Small is the new large

I've been talking to people about small language models (SLMs) for a little while now. They've told me they've got great results and they're saving money compared to using LLMs; these are people running businesses so they know what they're talking about. At an AI event, someone recommended I read the recent and short NVIDIA SLM paper, so I did. The paper was compelling; it gave the simple message that SLMs are useful now and you can save time and money if you use them instead of LLMs.

(If you want to use SLMs, you'll be using Ollama and HuggingFace. They work together really well.)
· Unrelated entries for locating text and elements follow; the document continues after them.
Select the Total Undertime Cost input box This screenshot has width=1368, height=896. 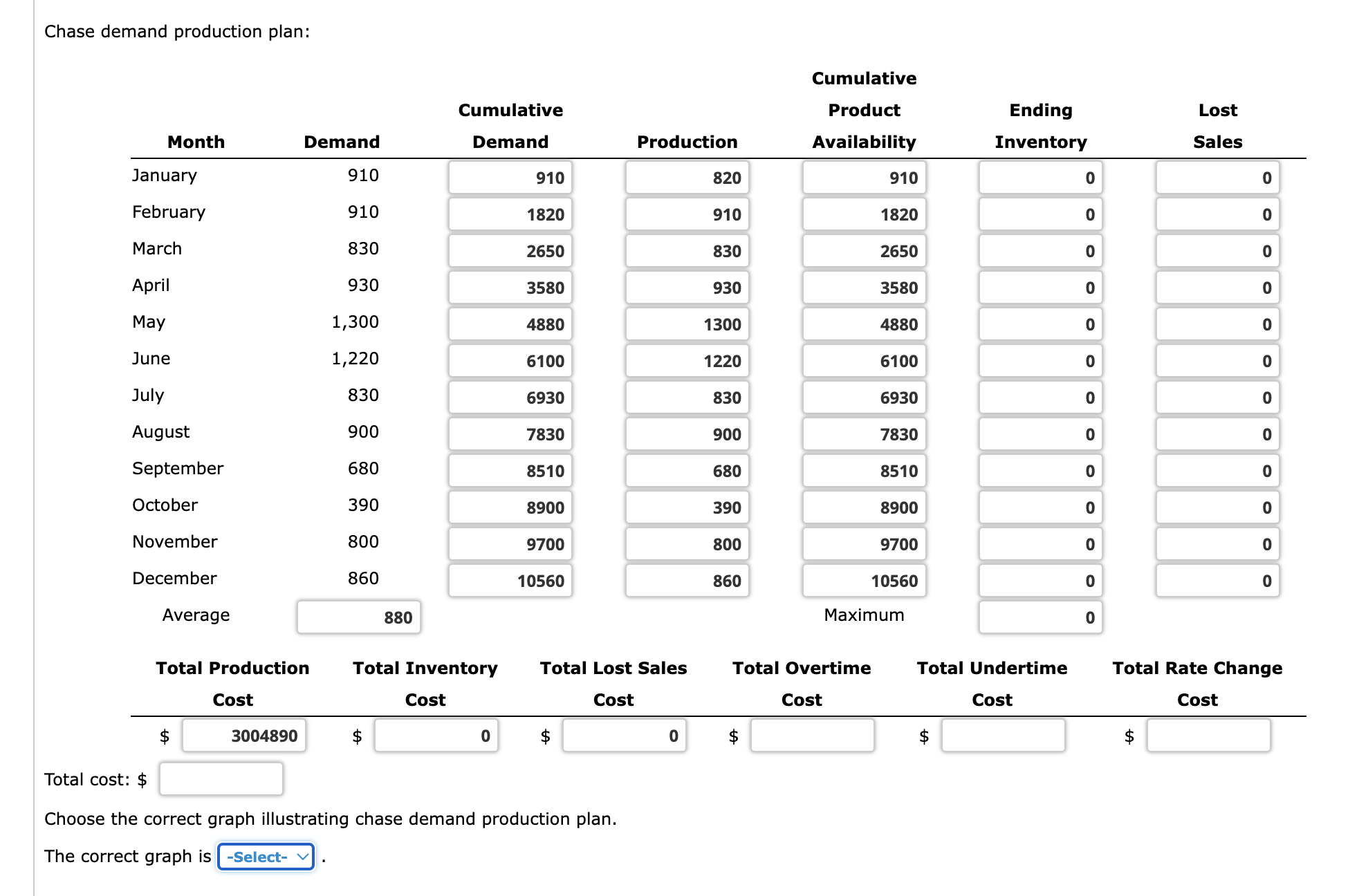click(x=1002, y=736)
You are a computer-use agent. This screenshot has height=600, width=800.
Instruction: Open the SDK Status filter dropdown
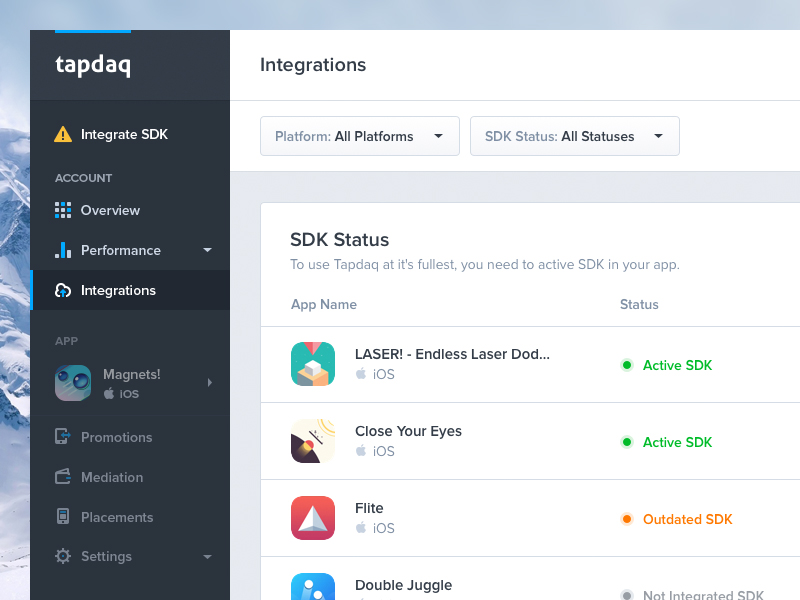pos(574,136)
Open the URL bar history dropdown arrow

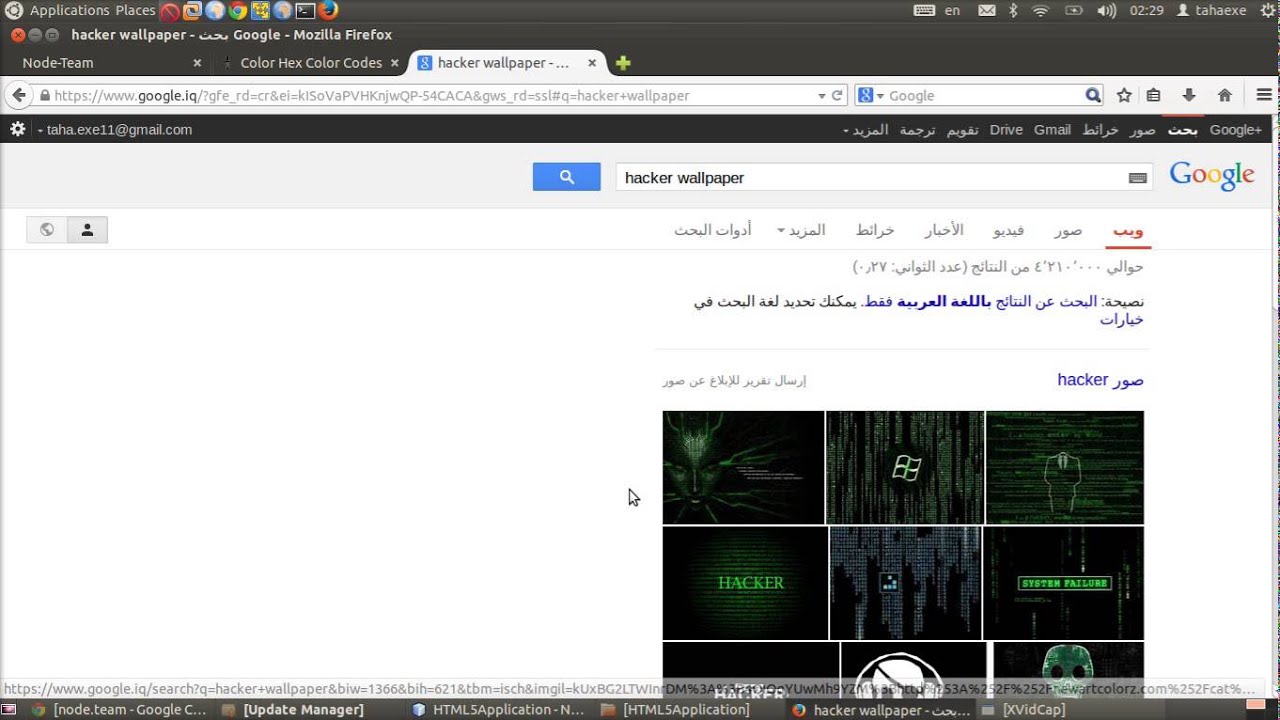coord(821,95)
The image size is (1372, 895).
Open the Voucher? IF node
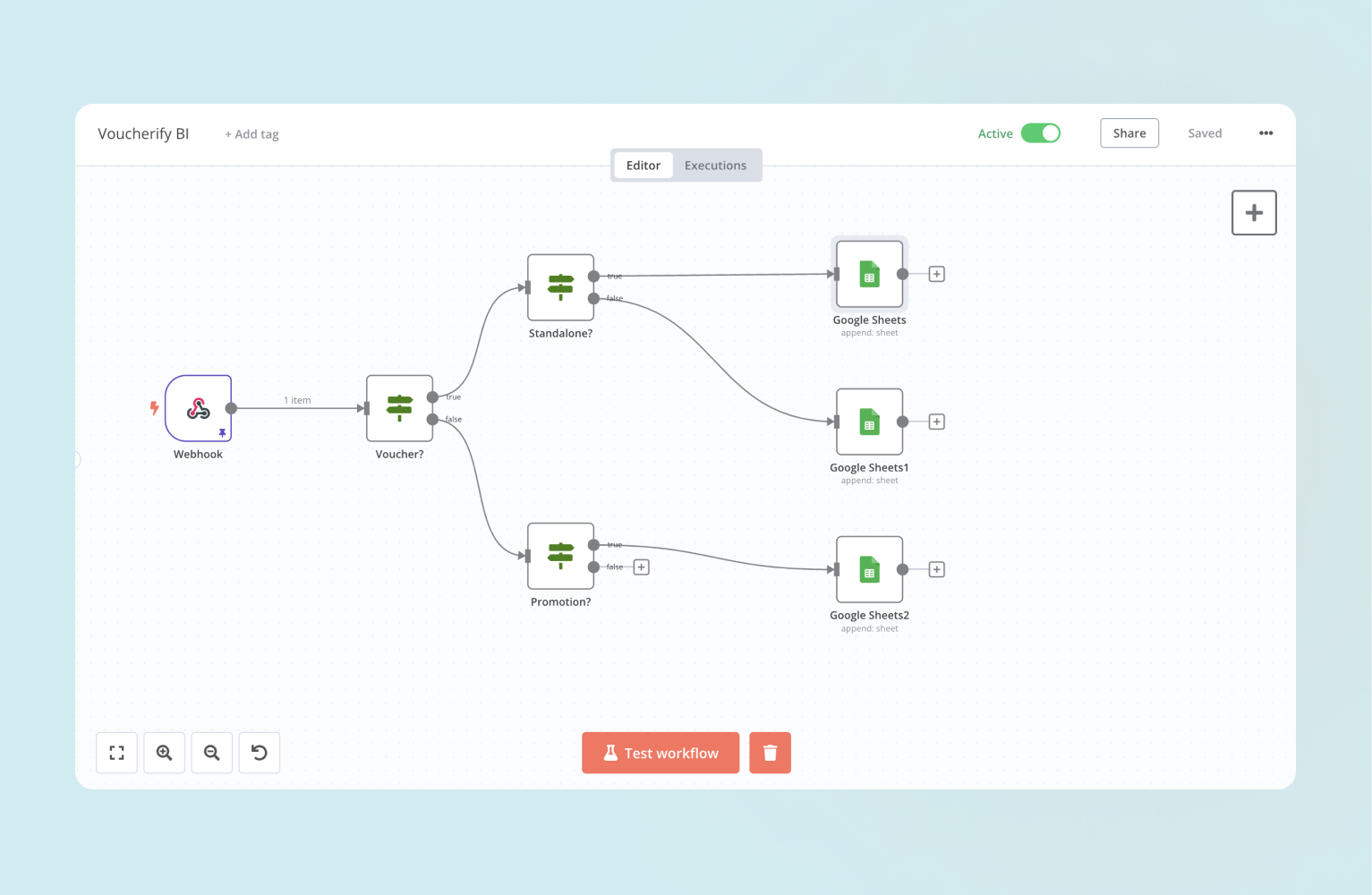coord(399,409)
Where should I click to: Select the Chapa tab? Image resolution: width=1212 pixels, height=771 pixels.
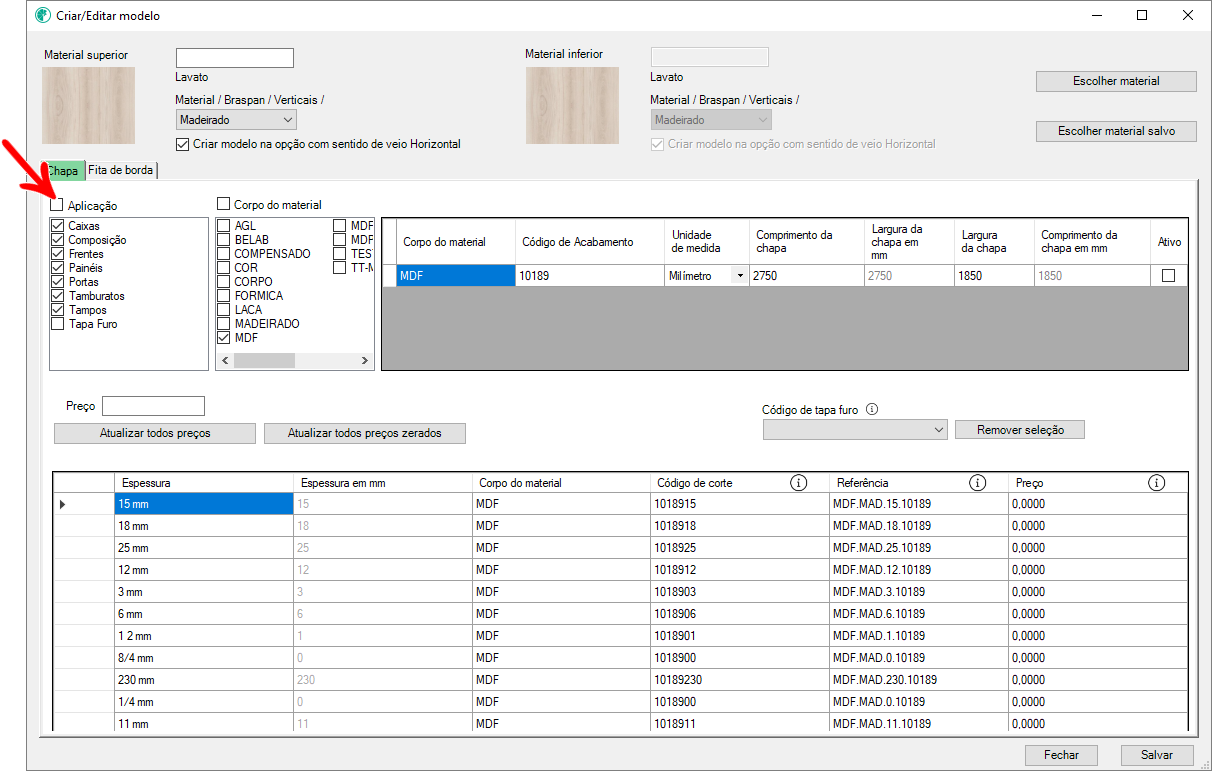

As a result of what I've heard and read, I've looked into SLMs and I'm going to share with you what I've found. The bottom line is: they're worth using, but with strong caveats.

What is a SLM?

The boundary between an SLM and an LLM is a bit blurry, but to put it simply, an SLM is any model small enough to run on a single computer (even a laptop). In reality, SLMs require quite a powerful machine (developer spec) as we'll see, but nothing special, and certainly nothing beyond the budget of almost all businesses. Many (but not all) SLMs are open-source.

(If your laptop is "business spec", e.g., a MacBook Air, you probably don't have enough computing power to test out SLMs.)

How to get started

To really dive into SLMs, you need to be able to use Python, but you can get started without coding. Let's start with the non-coders path because this is the easiest way for everyone to get going.

The first port of call is visiting ollama.com and downloading their software for your machine. Install the software and run it. You should see a UI like this.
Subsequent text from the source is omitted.